First, House Republicans — whose mantra for some time has been that Obama unabashedly disregards the law and exceeds his own authority at every turn — contend the new strategy will give lawmakers a chance to call the president out for failing to provide Congress information called for under Corker Cardin.  

“You can’t vote for anything, including a motion of disapproval, until such time as Corker-Cardin has been complied with,” Rep. Mike Pompeo, R-Kan., who with Rep. Peter Roskam, R-Ill., fought for a vote on this language, told CQ Roll Call Wednesday night. “You can only vote for a resolution of disapproval if criteria is met. To be honest, I don’t know how anyone votes to approve this deal.”  

Also, while Pompeo and others said “approval” versus “disapproval” was really just a matter of preference, plenty of lawmakers said the distinction was important from a messaging standpoint.  

“From the public’s view point, we got a vote on it, but we didn’t stop it. That’s all they know,” explained Rep. John Fleming, R-La., of a disapproval resolution. “What this thing does is, we’re voting on an approval, yet it failed, and therefore we disapprove it, and that’s what the public’s gonna see. No. 2 is, there’s a resolution that says, ‘you didn’t even comply with Corker.’ So the president lost in two ways.”  

Finally, there’s the opening of a door to the possibility of legal action. Should Obama go forward with the implementing the nuclear deal with Iran — and he has every intention of doing so — House Republicans could argue they not only voted against implementation but also to express the belief that the administration did not comply with Corker-Cardin, thereby violating the law.  

As it happens, members were meeting to discuss the new strategy on Wednesday afternoon just as news broke that the U.S. District Court for the District of Columbia ruled that the House had standing to continue its lawsuit against the Obama administration for its implementation of the 2010 health care law.  

“This was an exciting day,” said Republican Policy Committee Chairman Luke Messer, R-Ind. “I mean, today we won in district court on the standing question.

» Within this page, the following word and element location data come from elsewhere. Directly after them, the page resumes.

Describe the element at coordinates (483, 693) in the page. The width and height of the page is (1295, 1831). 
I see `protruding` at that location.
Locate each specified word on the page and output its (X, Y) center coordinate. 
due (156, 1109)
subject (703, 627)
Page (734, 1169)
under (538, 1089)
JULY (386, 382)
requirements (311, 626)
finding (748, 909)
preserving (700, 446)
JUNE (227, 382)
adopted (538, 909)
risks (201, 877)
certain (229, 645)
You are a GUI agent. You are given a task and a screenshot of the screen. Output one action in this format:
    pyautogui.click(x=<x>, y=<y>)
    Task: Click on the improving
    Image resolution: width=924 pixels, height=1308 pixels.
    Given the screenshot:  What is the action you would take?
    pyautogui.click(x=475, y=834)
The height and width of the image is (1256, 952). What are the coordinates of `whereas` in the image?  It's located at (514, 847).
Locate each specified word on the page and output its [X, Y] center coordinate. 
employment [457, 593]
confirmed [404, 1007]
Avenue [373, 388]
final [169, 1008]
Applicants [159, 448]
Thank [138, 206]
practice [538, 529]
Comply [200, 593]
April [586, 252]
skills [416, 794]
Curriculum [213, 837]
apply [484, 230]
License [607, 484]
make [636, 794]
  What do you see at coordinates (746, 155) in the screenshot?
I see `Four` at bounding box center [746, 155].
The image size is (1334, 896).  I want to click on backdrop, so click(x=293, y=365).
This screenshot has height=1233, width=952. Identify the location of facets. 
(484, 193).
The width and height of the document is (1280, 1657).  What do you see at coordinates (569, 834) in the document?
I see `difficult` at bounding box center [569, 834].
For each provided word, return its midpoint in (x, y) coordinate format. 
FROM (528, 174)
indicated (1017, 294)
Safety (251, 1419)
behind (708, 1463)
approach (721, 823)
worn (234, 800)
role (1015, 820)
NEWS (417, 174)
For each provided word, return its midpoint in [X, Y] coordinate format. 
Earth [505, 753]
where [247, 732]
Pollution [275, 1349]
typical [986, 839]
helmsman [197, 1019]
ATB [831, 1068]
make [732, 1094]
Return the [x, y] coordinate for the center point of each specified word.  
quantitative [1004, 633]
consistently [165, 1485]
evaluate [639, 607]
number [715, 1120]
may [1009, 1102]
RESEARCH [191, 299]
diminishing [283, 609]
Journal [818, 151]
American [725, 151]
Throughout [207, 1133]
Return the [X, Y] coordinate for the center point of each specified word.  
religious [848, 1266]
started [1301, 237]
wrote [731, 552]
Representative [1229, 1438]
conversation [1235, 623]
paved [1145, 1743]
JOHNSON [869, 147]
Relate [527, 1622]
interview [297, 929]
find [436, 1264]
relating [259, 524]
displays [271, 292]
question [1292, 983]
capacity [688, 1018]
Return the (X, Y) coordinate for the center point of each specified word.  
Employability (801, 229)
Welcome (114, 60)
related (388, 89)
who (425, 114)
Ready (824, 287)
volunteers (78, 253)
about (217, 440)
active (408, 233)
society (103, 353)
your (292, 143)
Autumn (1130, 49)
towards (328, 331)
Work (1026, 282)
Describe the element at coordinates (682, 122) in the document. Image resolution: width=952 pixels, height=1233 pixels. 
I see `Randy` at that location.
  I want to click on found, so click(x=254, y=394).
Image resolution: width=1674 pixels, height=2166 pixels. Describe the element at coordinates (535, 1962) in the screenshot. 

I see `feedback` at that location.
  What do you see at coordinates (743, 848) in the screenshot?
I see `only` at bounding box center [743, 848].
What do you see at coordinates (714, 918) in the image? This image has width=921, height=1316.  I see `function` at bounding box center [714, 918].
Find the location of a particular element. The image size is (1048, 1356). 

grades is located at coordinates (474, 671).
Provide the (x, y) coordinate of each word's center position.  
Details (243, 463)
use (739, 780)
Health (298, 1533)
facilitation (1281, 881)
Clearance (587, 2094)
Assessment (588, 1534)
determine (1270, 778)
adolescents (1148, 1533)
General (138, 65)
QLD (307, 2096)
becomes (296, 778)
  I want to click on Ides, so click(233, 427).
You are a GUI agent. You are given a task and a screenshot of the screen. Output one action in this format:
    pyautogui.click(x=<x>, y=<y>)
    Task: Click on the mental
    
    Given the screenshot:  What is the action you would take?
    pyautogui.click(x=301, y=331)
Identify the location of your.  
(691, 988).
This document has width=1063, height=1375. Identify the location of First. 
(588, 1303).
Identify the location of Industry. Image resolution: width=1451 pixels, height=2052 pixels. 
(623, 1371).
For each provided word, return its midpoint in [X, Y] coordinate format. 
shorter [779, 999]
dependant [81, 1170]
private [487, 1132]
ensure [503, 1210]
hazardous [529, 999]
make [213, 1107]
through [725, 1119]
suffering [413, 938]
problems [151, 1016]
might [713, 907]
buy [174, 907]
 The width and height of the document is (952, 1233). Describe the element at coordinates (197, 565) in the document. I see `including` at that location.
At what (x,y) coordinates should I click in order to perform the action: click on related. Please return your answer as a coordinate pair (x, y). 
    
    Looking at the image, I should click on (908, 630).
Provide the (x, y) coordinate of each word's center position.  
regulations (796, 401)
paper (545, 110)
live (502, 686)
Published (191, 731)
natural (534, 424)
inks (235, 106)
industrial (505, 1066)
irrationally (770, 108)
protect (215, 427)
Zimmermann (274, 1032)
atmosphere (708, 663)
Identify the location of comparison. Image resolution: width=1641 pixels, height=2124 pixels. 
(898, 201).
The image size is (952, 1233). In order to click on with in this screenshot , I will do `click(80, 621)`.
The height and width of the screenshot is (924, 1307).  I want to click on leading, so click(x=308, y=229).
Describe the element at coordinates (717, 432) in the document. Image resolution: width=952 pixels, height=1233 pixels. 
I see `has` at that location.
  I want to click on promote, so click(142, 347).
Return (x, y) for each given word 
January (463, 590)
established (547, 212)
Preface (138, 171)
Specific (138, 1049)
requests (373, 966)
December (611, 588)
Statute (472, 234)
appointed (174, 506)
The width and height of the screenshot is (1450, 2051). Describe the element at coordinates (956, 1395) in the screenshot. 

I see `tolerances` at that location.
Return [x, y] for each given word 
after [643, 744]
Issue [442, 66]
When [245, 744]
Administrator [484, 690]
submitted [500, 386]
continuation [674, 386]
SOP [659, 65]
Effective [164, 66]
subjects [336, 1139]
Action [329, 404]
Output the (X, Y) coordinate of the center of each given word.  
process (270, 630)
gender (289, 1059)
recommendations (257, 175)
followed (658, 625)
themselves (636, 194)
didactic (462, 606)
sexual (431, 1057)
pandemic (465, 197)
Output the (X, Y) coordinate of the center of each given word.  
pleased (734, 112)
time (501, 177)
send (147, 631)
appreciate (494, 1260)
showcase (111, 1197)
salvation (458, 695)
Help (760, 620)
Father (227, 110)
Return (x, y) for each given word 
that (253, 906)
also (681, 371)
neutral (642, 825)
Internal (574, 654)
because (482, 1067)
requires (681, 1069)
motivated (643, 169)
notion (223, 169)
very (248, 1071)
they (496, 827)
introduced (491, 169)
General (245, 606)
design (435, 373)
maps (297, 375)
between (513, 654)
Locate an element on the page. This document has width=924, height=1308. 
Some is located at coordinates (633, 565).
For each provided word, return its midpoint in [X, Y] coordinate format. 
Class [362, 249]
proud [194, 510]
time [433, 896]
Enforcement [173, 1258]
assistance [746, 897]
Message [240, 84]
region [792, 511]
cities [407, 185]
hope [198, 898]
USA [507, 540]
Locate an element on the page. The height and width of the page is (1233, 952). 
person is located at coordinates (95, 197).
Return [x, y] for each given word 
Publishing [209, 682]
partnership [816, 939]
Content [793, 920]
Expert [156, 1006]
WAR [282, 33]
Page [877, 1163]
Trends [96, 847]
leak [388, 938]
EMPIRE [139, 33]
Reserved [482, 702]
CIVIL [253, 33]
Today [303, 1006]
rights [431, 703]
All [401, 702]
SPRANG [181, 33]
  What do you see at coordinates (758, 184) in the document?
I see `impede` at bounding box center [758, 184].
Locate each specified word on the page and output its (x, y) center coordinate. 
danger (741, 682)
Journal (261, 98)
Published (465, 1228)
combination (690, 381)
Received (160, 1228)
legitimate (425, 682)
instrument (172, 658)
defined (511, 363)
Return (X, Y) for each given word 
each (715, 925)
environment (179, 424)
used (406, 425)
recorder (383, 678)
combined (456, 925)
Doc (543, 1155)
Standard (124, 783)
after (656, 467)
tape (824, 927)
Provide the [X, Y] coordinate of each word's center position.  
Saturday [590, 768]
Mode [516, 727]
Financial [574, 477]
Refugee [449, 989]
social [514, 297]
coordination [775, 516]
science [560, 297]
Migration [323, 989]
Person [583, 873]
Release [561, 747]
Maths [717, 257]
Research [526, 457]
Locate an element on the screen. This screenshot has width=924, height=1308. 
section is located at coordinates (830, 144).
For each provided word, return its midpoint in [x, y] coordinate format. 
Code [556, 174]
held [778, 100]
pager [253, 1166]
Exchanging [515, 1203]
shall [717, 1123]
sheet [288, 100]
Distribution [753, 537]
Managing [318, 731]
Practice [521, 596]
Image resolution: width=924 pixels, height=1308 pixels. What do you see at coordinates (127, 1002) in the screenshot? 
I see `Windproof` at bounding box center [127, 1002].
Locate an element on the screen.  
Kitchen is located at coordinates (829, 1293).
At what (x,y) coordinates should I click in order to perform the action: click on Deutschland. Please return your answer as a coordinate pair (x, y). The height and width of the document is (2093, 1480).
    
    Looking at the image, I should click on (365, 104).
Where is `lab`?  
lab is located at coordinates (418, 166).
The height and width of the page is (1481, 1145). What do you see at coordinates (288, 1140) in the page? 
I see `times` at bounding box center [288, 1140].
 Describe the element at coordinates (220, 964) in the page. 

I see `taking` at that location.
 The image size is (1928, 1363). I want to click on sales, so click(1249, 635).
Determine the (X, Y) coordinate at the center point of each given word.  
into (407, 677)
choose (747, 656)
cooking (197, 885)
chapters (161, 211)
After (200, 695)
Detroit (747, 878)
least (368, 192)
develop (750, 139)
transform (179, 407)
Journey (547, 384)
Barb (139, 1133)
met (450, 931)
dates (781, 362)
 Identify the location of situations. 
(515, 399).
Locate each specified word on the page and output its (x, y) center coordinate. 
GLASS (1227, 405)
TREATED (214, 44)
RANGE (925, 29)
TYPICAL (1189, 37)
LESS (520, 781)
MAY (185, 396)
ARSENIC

You know, none of us want to solve these problems through the court but the president has brought us where we are and those are the best options we have left, so the position of our conference is we believe the president hasn’t complied with the submission, therefore his actions … will be invalid.  

“If we have to go to court to prove that,” Messer said, “we’ll have to go to court to prove that.”